Blogger "code of conduct" trades freedom for politeness

Tim O'Reilly's well-intentioned Blogger Code of Conduct is an attempt to come up with a voluntary set of behavioural norms that will keep blogs civil and honest. However, I was very uncomfortable with Tim's draft, as it seemed to preclude real anonymity and invite censorship. Journalist Tristan Louis has posted a very good "dissection" of Tim's draft in which he thinks through a lot of the objections I had, setting them down better than I could. This is a very good paper on the tension between "civility" and "freedom."

"- [We define unacceptable content as anything included or linked to that:] is libelous, knowingly false, ad-hominem, or misrepresents another person,"

Libelous is a word with a lot of legal weight to it. This opens up a whole set of legal issues around how people talk online. The appearance of falseness can be enough to trigger a lawsuit (but not enough to win) and this portion seems to also fly in the face of a lot of established law (Zeran v American Online, for example).
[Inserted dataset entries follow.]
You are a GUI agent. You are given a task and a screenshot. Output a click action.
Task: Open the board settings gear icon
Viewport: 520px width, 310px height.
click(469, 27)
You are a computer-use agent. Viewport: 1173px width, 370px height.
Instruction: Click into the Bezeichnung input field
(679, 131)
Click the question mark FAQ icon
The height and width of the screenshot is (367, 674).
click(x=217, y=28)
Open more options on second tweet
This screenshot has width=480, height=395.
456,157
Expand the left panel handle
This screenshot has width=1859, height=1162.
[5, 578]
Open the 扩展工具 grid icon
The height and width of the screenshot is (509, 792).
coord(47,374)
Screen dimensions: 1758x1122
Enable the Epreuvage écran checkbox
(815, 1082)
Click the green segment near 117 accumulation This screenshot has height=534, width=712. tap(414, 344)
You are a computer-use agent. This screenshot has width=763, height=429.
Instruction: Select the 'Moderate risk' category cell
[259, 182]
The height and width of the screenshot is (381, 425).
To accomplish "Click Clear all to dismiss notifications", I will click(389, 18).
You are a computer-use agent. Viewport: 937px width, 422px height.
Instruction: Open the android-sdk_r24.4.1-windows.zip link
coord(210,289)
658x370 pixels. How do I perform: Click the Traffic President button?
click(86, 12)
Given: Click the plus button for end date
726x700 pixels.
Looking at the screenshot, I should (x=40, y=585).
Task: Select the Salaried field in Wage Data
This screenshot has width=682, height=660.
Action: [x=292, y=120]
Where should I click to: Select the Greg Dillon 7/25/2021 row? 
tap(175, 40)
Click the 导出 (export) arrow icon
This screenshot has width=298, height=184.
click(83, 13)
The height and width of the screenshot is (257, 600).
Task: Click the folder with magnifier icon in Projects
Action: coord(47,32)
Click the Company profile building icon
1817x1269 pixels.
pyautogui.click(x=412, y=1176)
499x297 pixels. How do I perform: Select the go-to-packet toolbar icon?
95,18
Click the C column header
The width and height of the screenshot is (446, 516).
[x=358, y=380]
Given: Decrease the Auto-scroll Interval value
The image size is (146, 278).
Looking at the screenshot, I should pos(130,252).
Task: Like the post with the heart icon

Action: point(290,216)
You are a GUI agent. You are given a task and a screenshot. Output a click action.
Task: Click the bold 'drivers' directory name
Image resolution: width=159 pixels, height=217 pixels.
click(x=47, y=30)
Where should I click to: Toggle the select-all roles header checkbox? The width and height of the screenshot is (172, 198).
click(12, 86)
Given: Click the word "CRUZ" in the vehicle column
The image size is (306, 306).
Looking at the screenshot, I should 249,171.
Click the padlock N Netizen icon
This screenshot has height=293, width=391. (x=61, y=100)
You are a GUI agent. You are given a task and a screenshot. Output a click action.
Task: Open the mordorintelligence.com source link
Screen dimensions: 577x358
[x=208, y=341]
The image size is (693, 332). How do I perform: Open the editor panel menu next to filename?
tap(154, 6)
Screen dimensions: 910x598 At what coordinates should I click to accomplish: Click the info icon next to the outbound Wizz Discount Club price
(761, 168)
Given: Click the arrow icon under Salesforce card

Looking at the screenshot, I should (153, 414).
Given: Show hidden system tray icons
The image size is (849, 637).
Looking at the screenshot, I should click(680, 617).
Another question about this section is “knowingly false”: to whom? to the owner of the blog? to the writer of the comment? to the person the comment is made about? to other parties?

"- infringes upon a copyright or trademark"

Google, Yahoo, Microsoft, O’Reilly, AOL, etc… are all trademarks. I have not put a TM after every single one of those trademarks in posts I write on TNL.net, which technically makes me in violation of this effort, from a trademark standpoint.

For the purpose of this post, I am quoting the substantial majority of the post by tim O’Reilly, which would technically put me in violation of his copyright. However, Tim has a Creative Commons License so he’s granting me some rights. Unfortunately, the rights granted by the CC license also say that you can’t reuse the content for commercial purpose: I run adsense ads on this site, which could be considered a commercial effort so, as such, I would technically be in violation of Tim’s copyright AND CC license. Under the terms of this, quoting substantial portion of copyrighted content would be a violation of the code. This means that blogs now have a choice: write only original content without extensive quoting or don’t run ads. It’s a tough choice for many bloggers.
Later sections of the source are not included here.